We are here at the training center and about to head to our site visit! Our counterparts, or homologues, are here and going to travel with us to see our new home for a week. I am assigned to a CSCOM (community health center) in the Sikasso region, and obviously Cass is going to be in the same place but doing different things. I will be working with a relay, who is basically a community outreach person at the CSCOM, and we'll be doing health education on malaria, malnutrition, handwashing, HIV/family planning, vaccinations, etc. I will also be working with a microcredit group (super exciting!) and health education in schools. I'm also really excited about the prospect of helping with organizational development at my CSCOM and stuff like trainings, record-keeping, and just helping increase their institutional capacity to do the things they need to do. I am really excited about my post and we will definitely be able to give you more once we get back from site visit! My APCD told us we had a "nice house," haha. No idea what that means, but I'm excited to see it!!! Also, I am the first health volunteer at site, and Cass is the second environmental volunteer--though the previous one left Mali early. We will report back as soon as we can to tell you all about our awesome site! And I will totally try to take pictures too, and somehow upload them. Internet here is slow...but I have also not taken pictures yet. I know. Fail Caro. But I promise they will come!

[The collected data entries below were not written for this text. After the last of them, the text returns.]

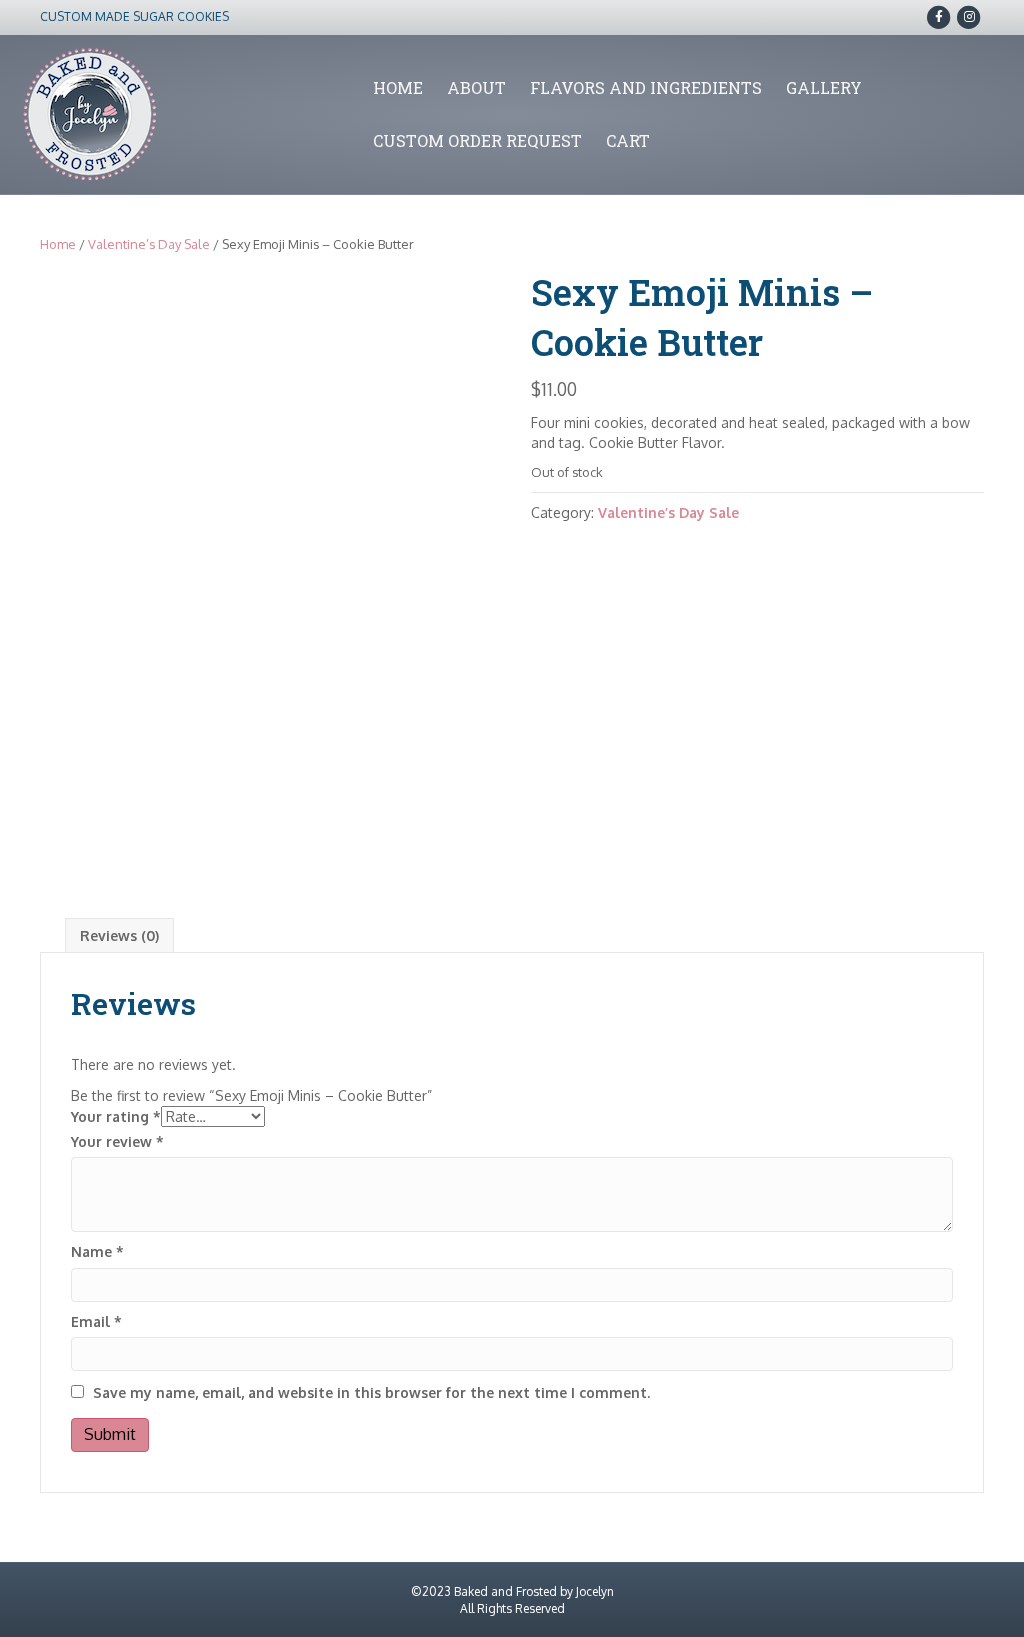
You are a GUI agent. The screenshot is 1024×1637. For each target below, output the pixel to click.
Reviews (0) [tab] (119, 935)
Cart (628, 140)
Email (96, 1321)
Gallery (824, 87)
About (476, 87)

We love hearing news from home, so please don't hesitate to post here or e-mail us! We do check our e-mail every couple of weeks, but getting back to everybody has been not very easy, because I've been spending a lot of time working on Kenya manuscript communications and student loan stuff rather than personal communications. :( That being said, I also want to take the opportunity to give some shoutouts:

HUGE CONGRATS to Mary and John for getting engaged! We're so happy for y'all, seriously, and you are perfect together. We wish you all the very best of luck!! And let us know if you want us to help you with anything from afar!!

Also, many many thanks go to my mom, who sent us the most amazing care package ever full of goodies like chocolate, coffee, and beef jerky! We don't even want a Christmas present because that was such an awesome box. Thank you!!!

And huge thanks to Tara, for letting us hold her place and her cute kitty hostage for several months while we prepared for Mali, as well as letting us stash our extra stuff there for another few months. You are amazing! And we're so happy to have you and Fluke as friends in ATL!

Okay, a bana, as they say here: it's finished. Love you all! Thanks for being awesome!